This kachō-e (bird-and-flower print) by Andō Hiroshige IV depicts cranes (tsuru) in a rainstorm and is documented in the Japanese Art Open Database with an explicit attribution to Hiroshige IV. The composition belongs to a small group of bird-and-flower compositions Hiroshige IV produced in the late Meiji and Taishō periods, working within the Hiroshige studio's longstanding interest in atmospheric weather effects — rain, snow, evening twilight, and moonlight — applied to natural rather than topographical subjects.

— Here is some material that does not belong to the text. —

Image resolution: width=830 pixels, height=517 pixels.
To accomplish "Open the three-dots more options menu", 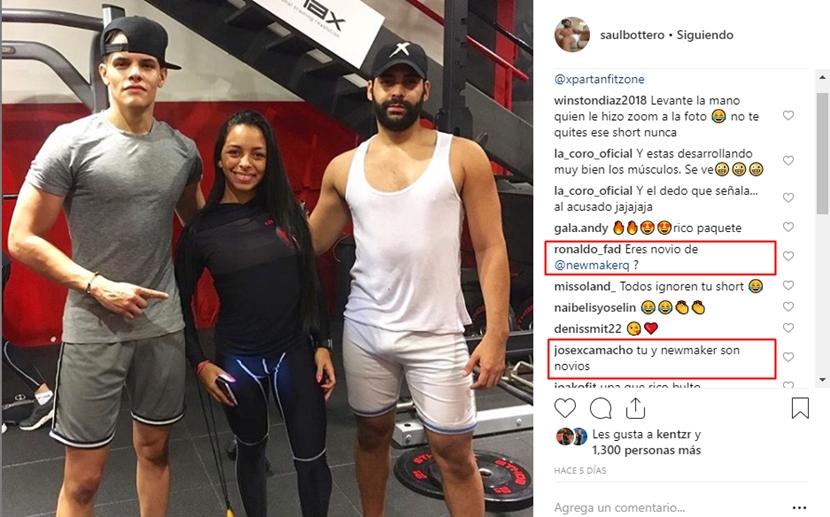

Cranes had been a perennial subject in Japanese painting and printmaking for centuries, carrying associations of longevity, fidelity, and seasonal autumnal migration; their pairing with rain transposes the Hiroshige idiom of meteorological observation, well established in such famous Edo-period images as the Shōno of the Tōkaidō series, onto an avian subject. The print's vertical format and intimate scale are consistent with the kachō-e of the period, designed for tasteful interior display in a Taishō-era domestic setting and addressed to an audience that prized continuity with traditional Japanese aesthetic values at a moment of rapid cultural modernization. The dating of this and related Hiroshige IV prints is complicated by ambiguous attributions in dealer records — the catalogue places it in the late Meiji to early Taishō window during which Hiroshige IV was the documented holder of the Hiroshige name. The print is preserved in the Japanese Art Open Database's image archive.
Cranes in the Rain was created by Andō Hiroshige IV (安藤広重四代) in c. 1920.
Cranes in the Rain depicts birds & flowers and rain.